Jonathan Majors plays a Delta Force veteran who finds himself in the middle of a campus siege when radical terrorists seize a liberal college and attempt to impose brutal control over the students inside. An unlikely group of survivors fights back rather than waiting for help. The film is directed by Kyle Rankin, who made the original Run Hide Fight in 2020 — a DailyWire action film following a teenage girl who uses her survival skills to fight back during a school shooting. That film found a genuine audience on the platform. Infidels appears to be swinging considerably larger, with Majors serving as executive producer alongside his starring role.
The premise is described as an anthology sequel built in the tradition of 1980s and 1990s action films — Red Dawn, Toy Soldiers — where ordinary people, or in this case a veteran with extraordinary skills, refuse to be victims. That framing is exactly the counter-programming the conservative entertainment space has been building toward. Young Washington proved three weeks ago that the audience for this kind of content shows up when the film is made well. Angel Studios has demonstrated it consistently. DailyWire+ has its own track record with Run Hide Fight, The Daily Wire film that punched above its weight with its target audience.
Majors brings a level of dramatic credibility to this kind of project that most action casting does not. Before his departure from Marvel, he was being positioned as one of the franchise’s next central figures. His physical presence and his ability to carry genuine emotional weight in a scene put him in a category above what an action franchise sequel would normally attract. For DailyWire+ this is a significant acquisition. For Majors it is a road back.
Hollywood dropped him fast. The speed and completeness of the cancellation, before any appeals process ran its course, before the full picture emerged, was the industry doing what it does to anyone who becomes a liability. Whatever the full truth of the situation, the mechanism that produced his exit from the MCU was the same mechanism that has been used against conservative creators, Christian figures, and anyone who runs afoul of the progressive consensus that governs entertainment industry employment.
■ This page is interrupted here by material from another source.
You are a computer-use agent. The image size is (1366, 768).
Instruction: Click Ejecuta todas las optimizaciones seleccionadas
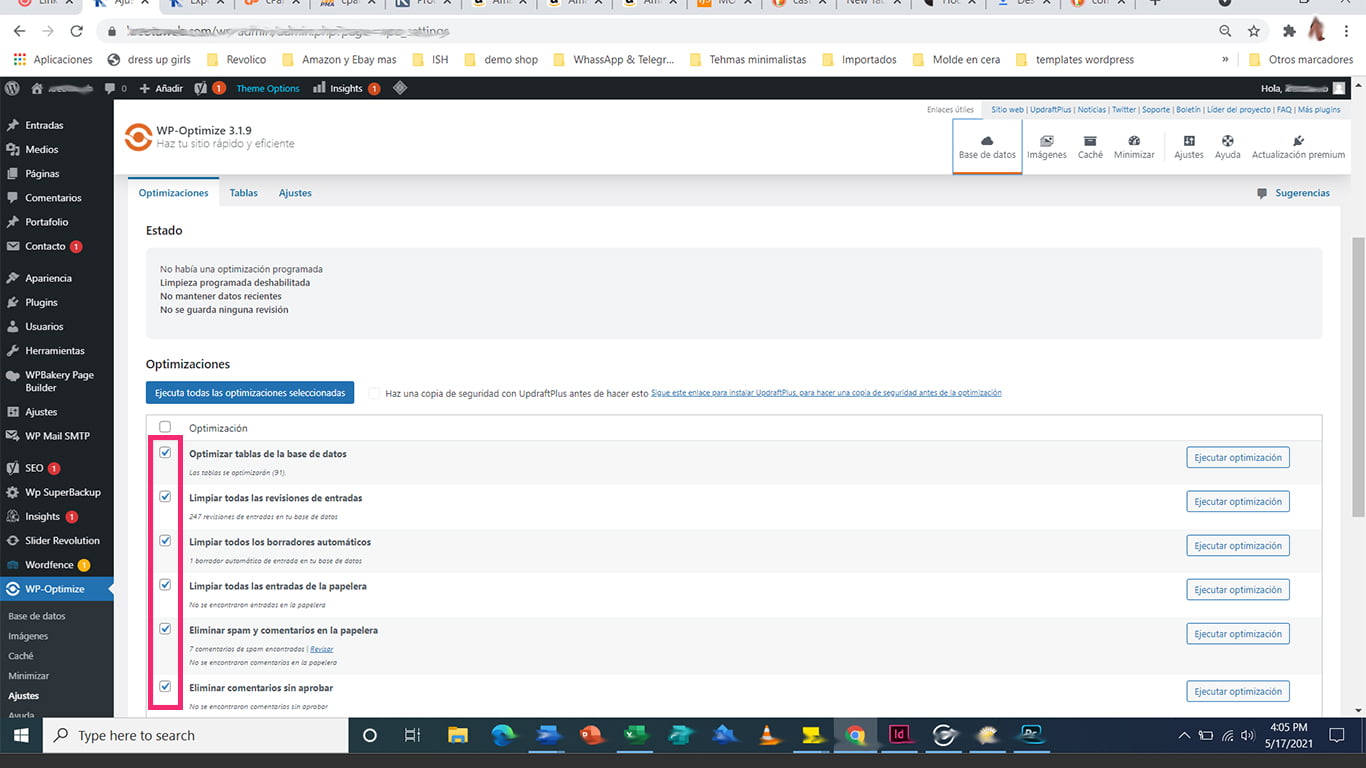coord(249,392)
Majors is not a conservative — by any available evidence his politics run the other way — but the cancel culture apparatus does not limit itself to ideological enemies. It takes out anyone useful to take out, for whatever reason is available. He is on the receiving end of the same machine that has been used against figures FP has covered consistently.
The film’s production had a turbulent run. Majors and a co-star fell through an unsecured glass window during a stunt that went wrong. The IATSE crew walked out in late March over safety concerns. The production company’s response to the union, “we don’t negotiate with communists,” was a line that became its own story. The teaser suggests they finished the film anyway.
No release date has been announced. DailyWire+ will confirm the premiere date alongside the full trailer. If the finished product delivers on what the teaser promises, it will be one of the more interesting comeback stories in recent Hollywood history.